Culling, with strict provisos, has been legalized as a last resort, the government asserts. Yet some conservationists have condemned the action, warning that it may encourage ivory poachers and could threaten populations elsewhere.
The Associated Press cites the example of Congo’s Virunga National Park, in which 14 elephants have been killed since mid-April by angry residents, rebels and soldiers. Emmanuel de Merode, director of the conservation group WildlifeDirect, has described it as “part of a widespread slaughter across the Congo Basin”. He argues it is due to the “liberalisation of the ivory trade…and the increased presence of Chinese operators on the ground, who feed a massive domestic demand for ivory in their home country”.
Other ways of curbing the elephant numbers include relocation and hormone based contraception, although these are thought to be less effective.
Image: USFWS

Comments
The radical way to approach this is from a market perspective; the consumers are interested in ivory, not dead elephants, and the producers and intermediaries should be interested in sustainability.

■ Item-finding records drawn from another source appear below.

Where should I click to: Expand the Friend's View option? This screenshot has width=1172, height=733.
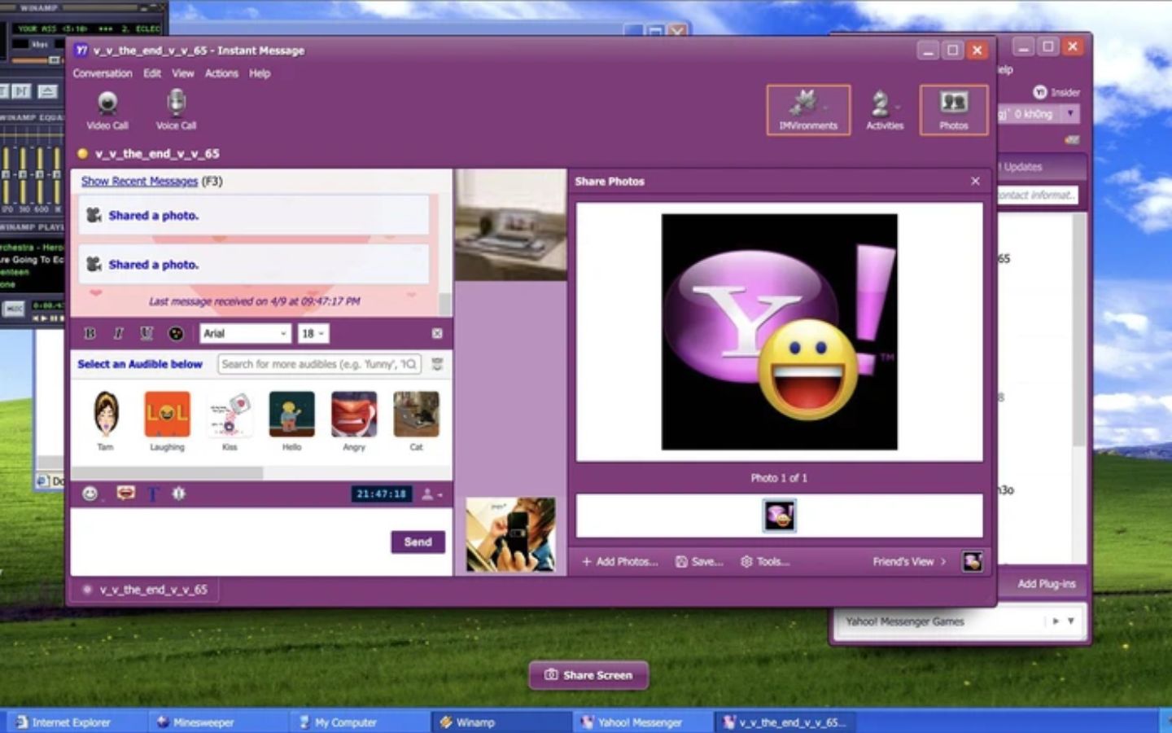(x=907, y=561)
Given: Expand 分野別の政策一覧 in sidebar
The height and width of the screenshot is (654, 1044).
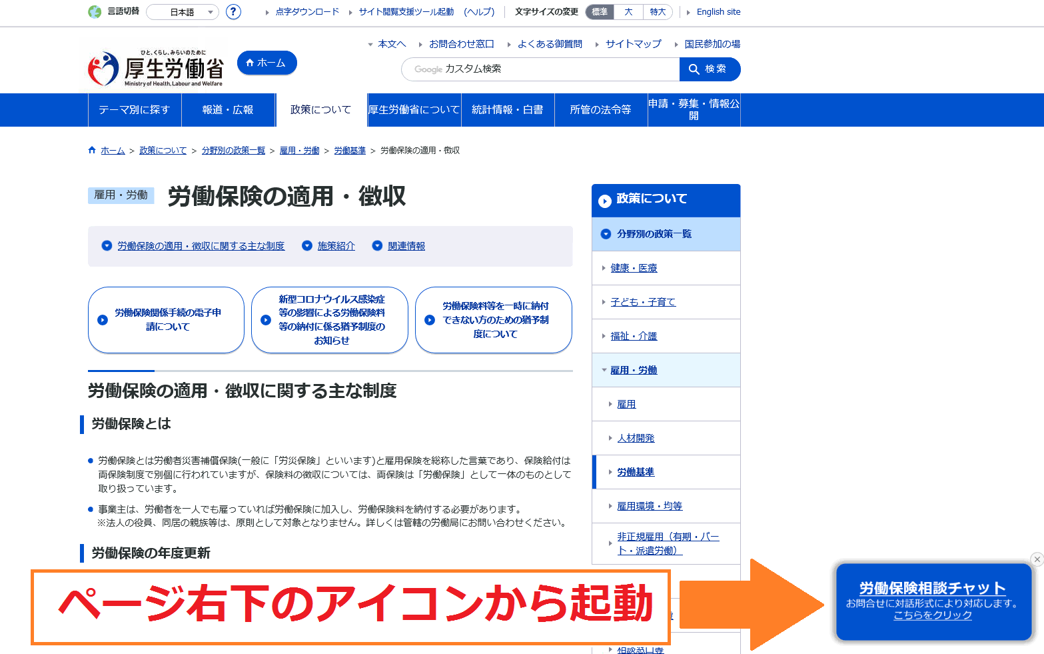Looking at the screenshot, I should coord(606,234).
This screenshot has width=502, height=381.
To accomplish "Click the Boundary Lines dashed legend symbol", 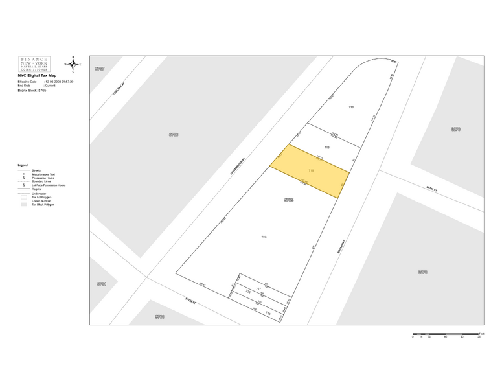I will pos(23,181).
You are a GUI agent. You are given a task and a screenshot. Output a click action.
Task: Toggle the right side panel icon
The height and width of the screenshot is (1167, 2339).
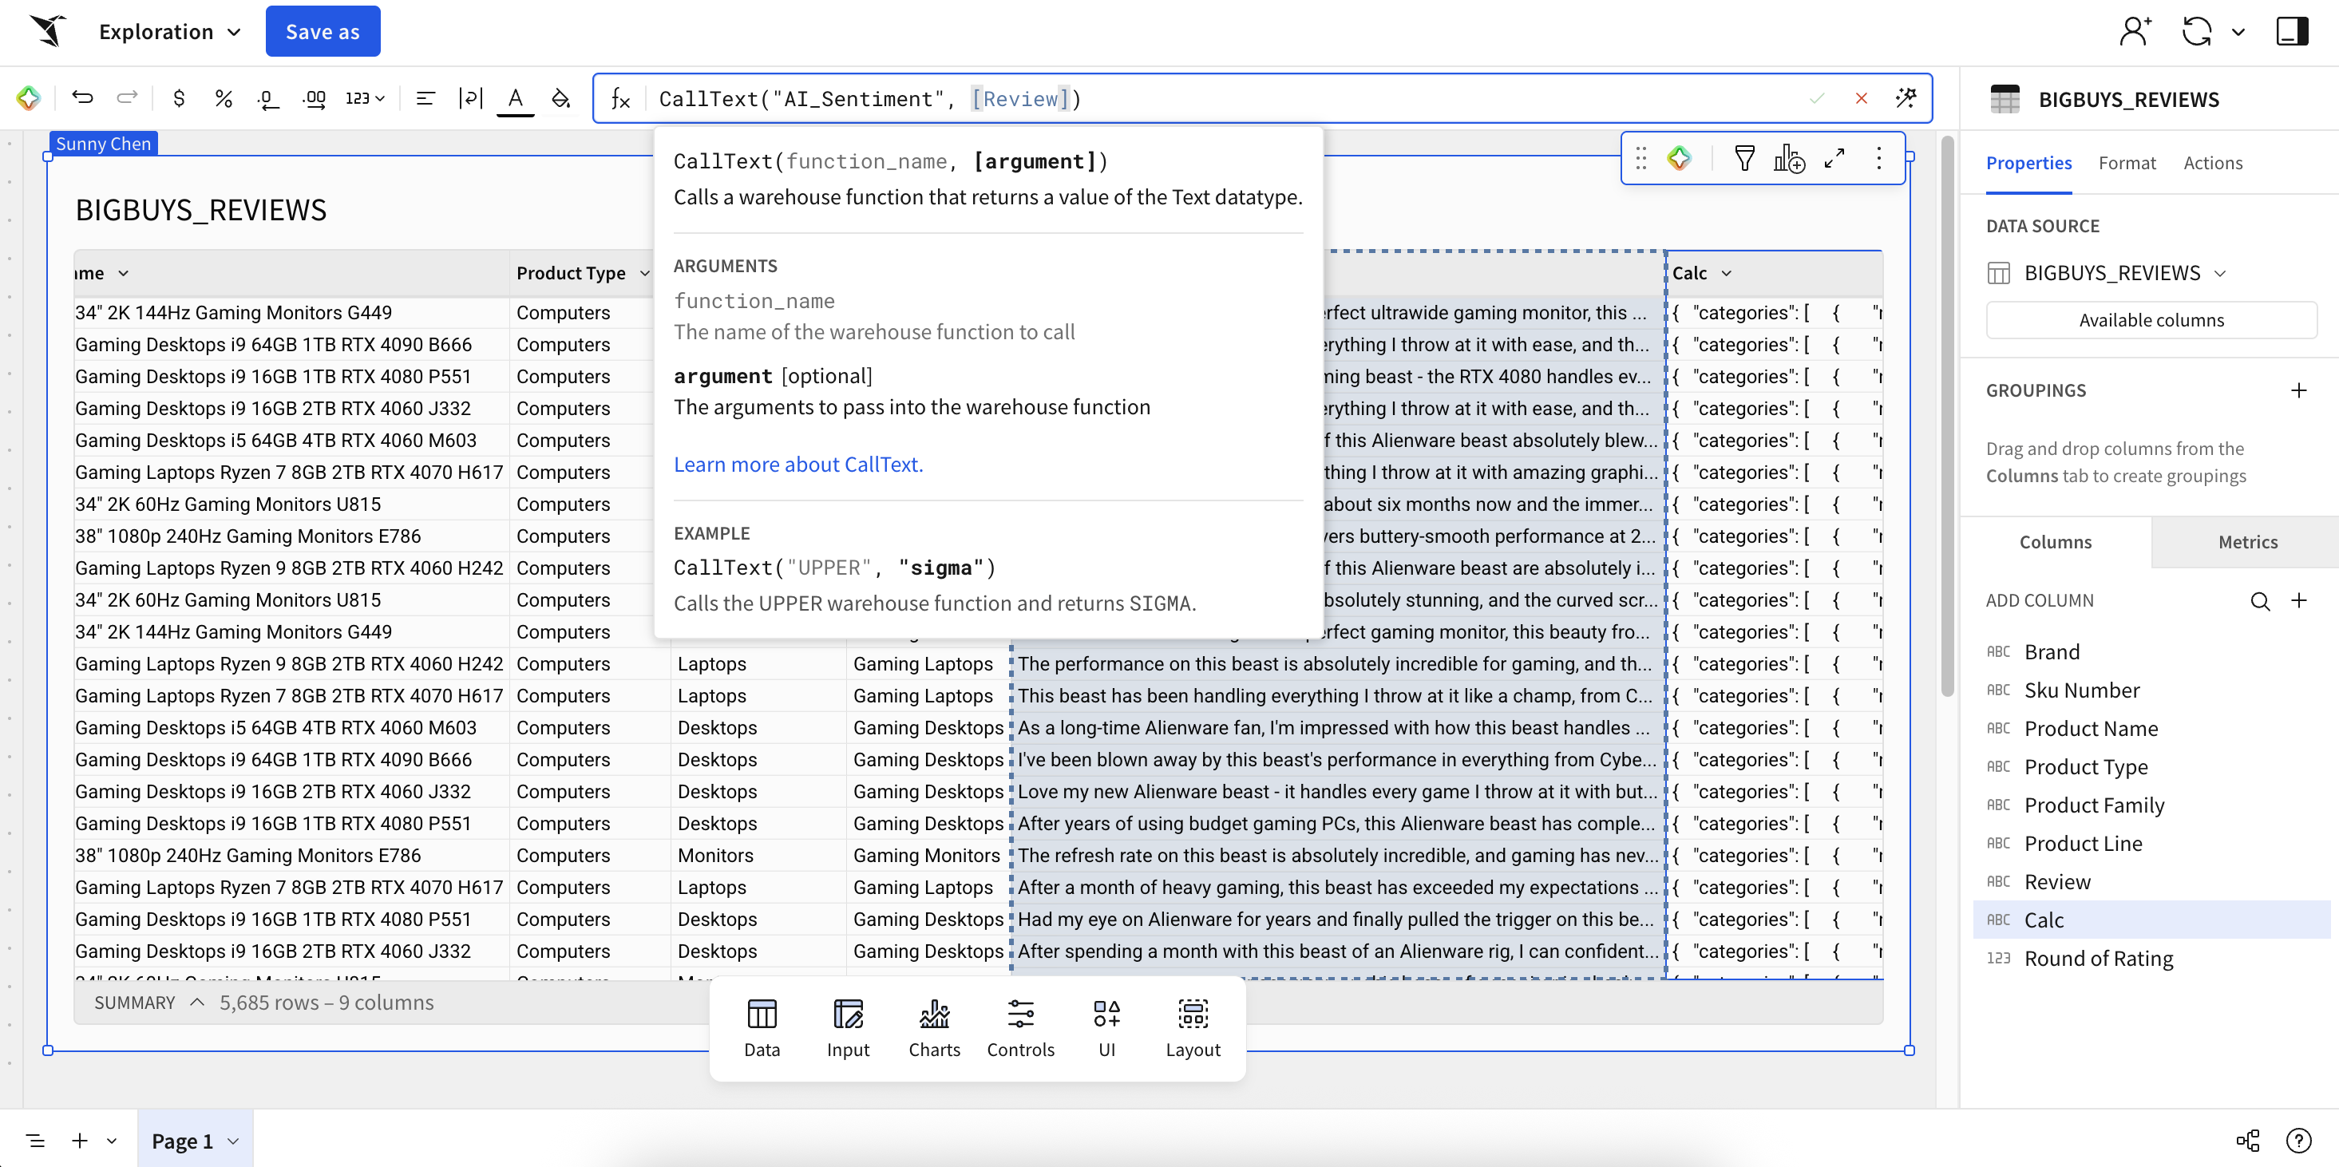[x=2292, y=31]
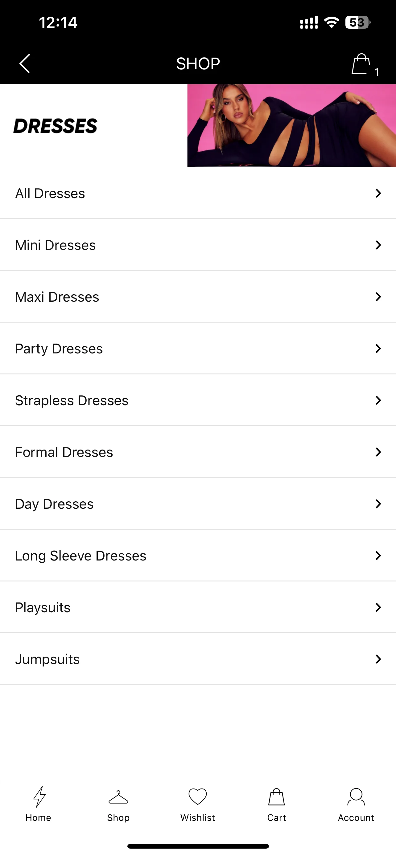The image size is (396, 856).
Task: Tap the battery indicator in status bar
Action: pyautogui.click(x=358, y=23)
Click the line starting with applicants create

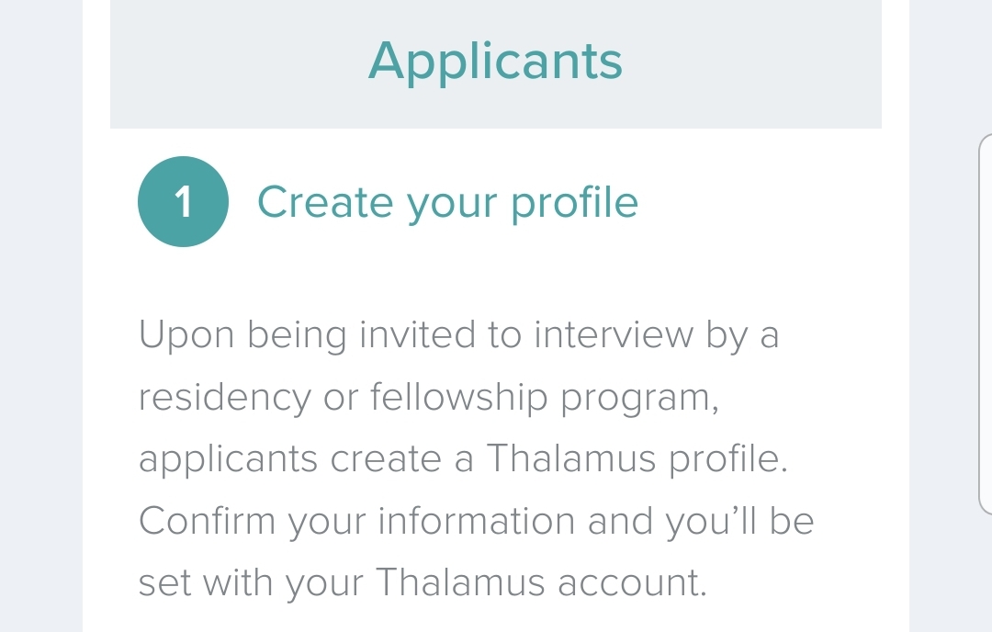[463, 458]
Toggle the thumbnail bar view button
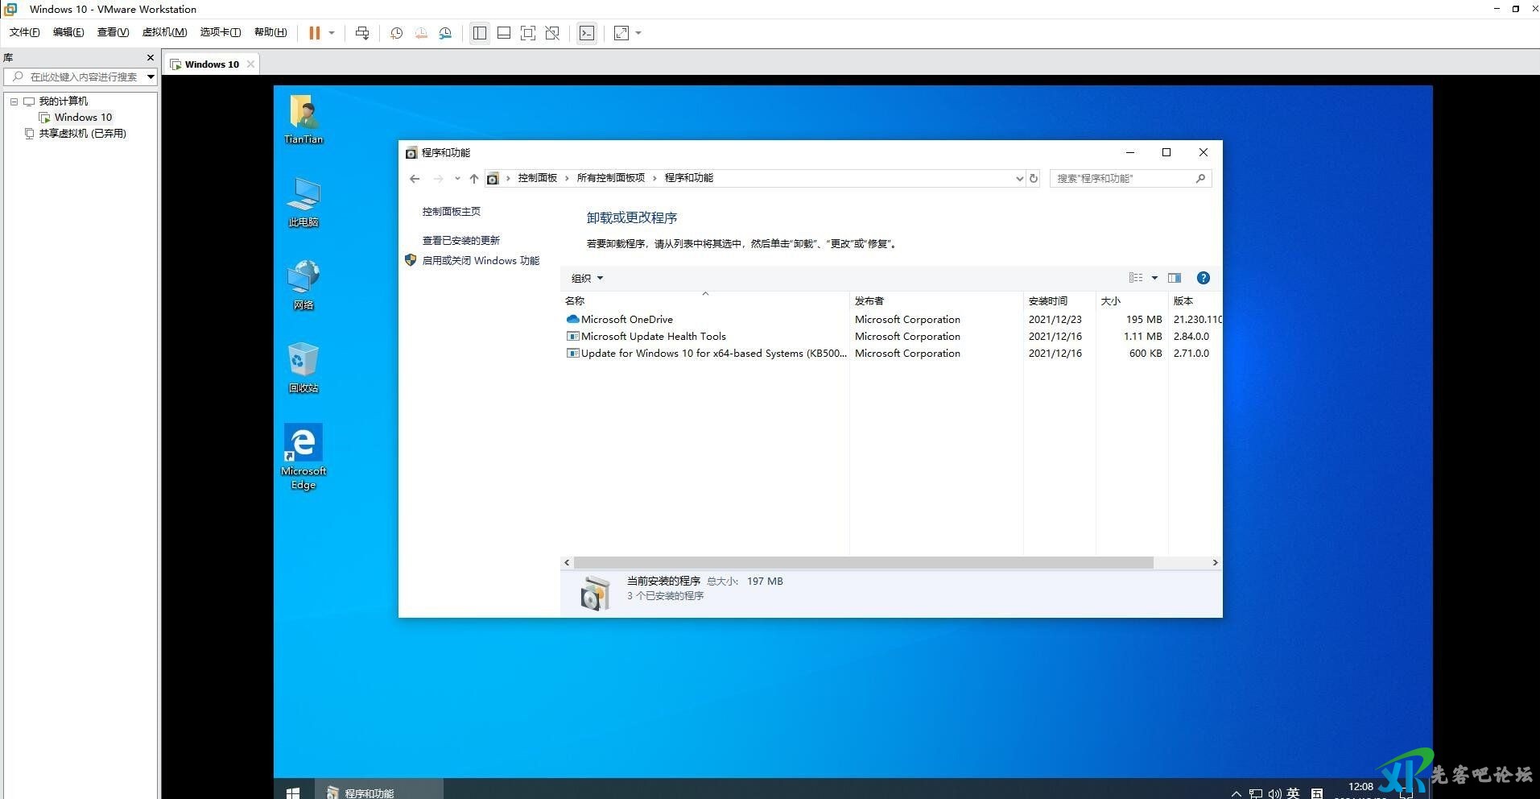Viewport: 1540px width, 799px height. pos(504,33)
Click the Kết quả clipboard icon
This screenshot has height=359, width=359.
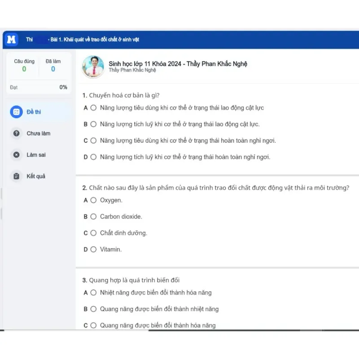[x=17, y=176]
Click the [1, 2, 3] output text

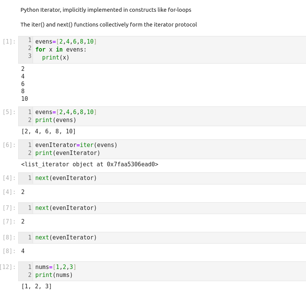point(36,286)
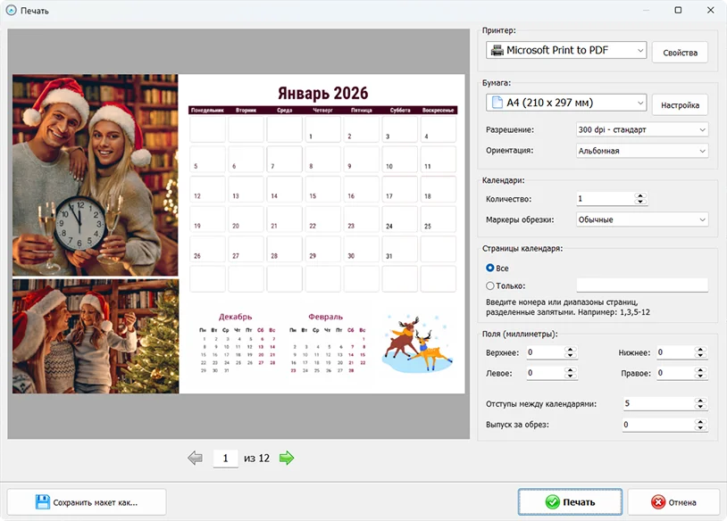Screen dimensions: 727x521
Task: Click the Настройка paper settings button
Action: (680, 104)
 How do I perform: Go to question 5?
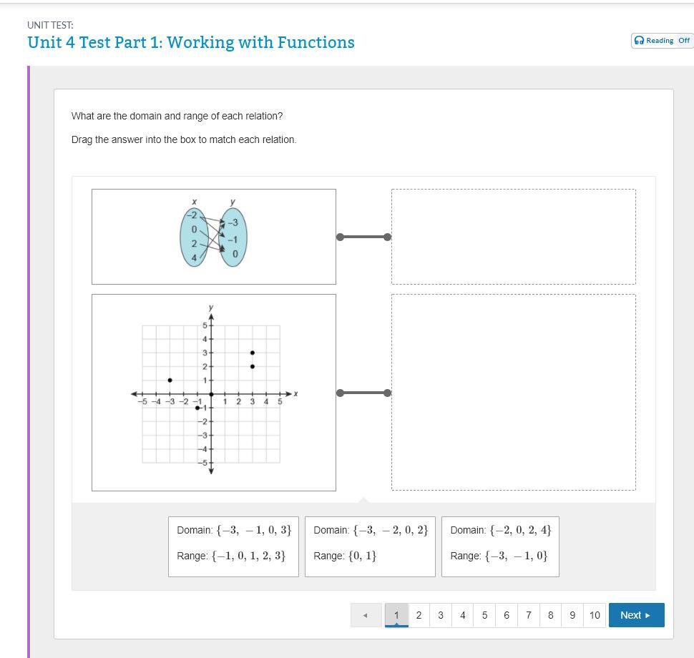[484, 615]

If the vulnerable countries (Zambia, Kenya,Congo,etc) licenced out the responsibility of anti-poaching to the corporate beneficiaries (eg Chinese), under international scrutiny, and carefully harvested ivory without killing the animals, then the survival prospects of the elephants might in fact be much enhanced. This could be a win-win all round IF DONE PROPERLY. I know it would not be easy but it just might be worth thinking through in a serious way. It just has to be better than what we have now.
Posted by: Mark Vincent | May 6, 2008 06:30 PM
Mark Vincent makes an interesting suggestion. UNFORTUNATELY it does not take into account at least one Asian financier of ivory poaching who is believed to be aggressively pursuing a strategy of elephant extinction, in the belief that the value of his ivory hoard will soar astronomically when the ivory market realises that the renewable source of supply is gone forever.
Such greed, such blackness of soul leaves me aghast.